Consumer Confidence Falls to Lowest Level in Two Years
JERSEY CITY, N.J. -- According to two recent reports, consumers may be reaching their breaking points as they struggle with unemployment, a faltering economy and political games in the nation’s capital.
The Conference Board's Consumer Confidence Index for August indicated that the consumer confidence index dropped 14.7 points during the month, down 24.8 percent, to reach 44.5. That is the lowest level since April 2009. In addition, the expectation index dropped 23 points, down 30.7 percent, to reach its lowest point since that time as well.
The board also found the present situation index decreased 2.4 points, down 6.7 percent; furthermore, the percentage of respondents who think that jobs are hard to get increased 49.1 percent in August vs. 44.8 percent in July.
"Consumers confidence has fallen back to recessionary levels," Chris Christopher, senior principal economist at IHS Global Insight, explained in his analysis of the report. "Americans face many headwinds and the political games and finger-pointing in Washington, D.C., over the debt ceiling added to their aggravation. The Great Recession and the aftermath were brutal to most American households."
By looking at the numbers, he added the country should expect a dismal August payroll numbers report.
The Confidence Board report is not the only indicator of unhappy consumers. "This is another bad report in a long line of gut-wrenching reports on the state of the American consumer," Christopher said.
The Reuters/University of Michigan Consumer Sentiment Index for August garnered similar results.
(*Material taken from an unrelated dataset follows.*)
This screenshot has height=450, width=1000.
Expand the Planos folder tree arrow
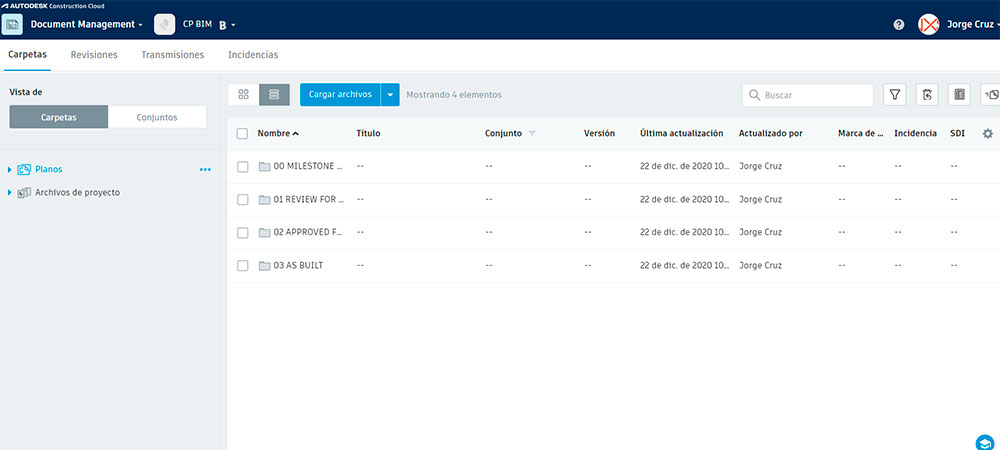pyautogui.click(x=10, y=170)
The report found the consumer sentiment index fell eight points in August to reach 55.7 -- the lowest level since November 2008. In addition, the economic conditions index fell 7.1 points, to 68.7, and the economic outlook index decreased 8.6 points to reach 47.4.
"Consumer confidence has fallen for a third month in a row. In the past three months, consumer confidence has dropped by 25 percent," Christopher said in his analysis of the Reuters/University of Michigan report. "This is not a good thing for retailers or for the economy as a whole. Many retailers were hoping for a strong back-to-school season and consumer spending represents 70 percent of the economy."
In the middle of dealing with poor job prospects, volatile equity markets and ever-decreasing 401ks, the infighting among politicians in Washington, D.C. "was the straw that broke the camel's back," he added.
"This is bad report. No positive spin is possible. Consumers are fragile, fatigued and fed up.”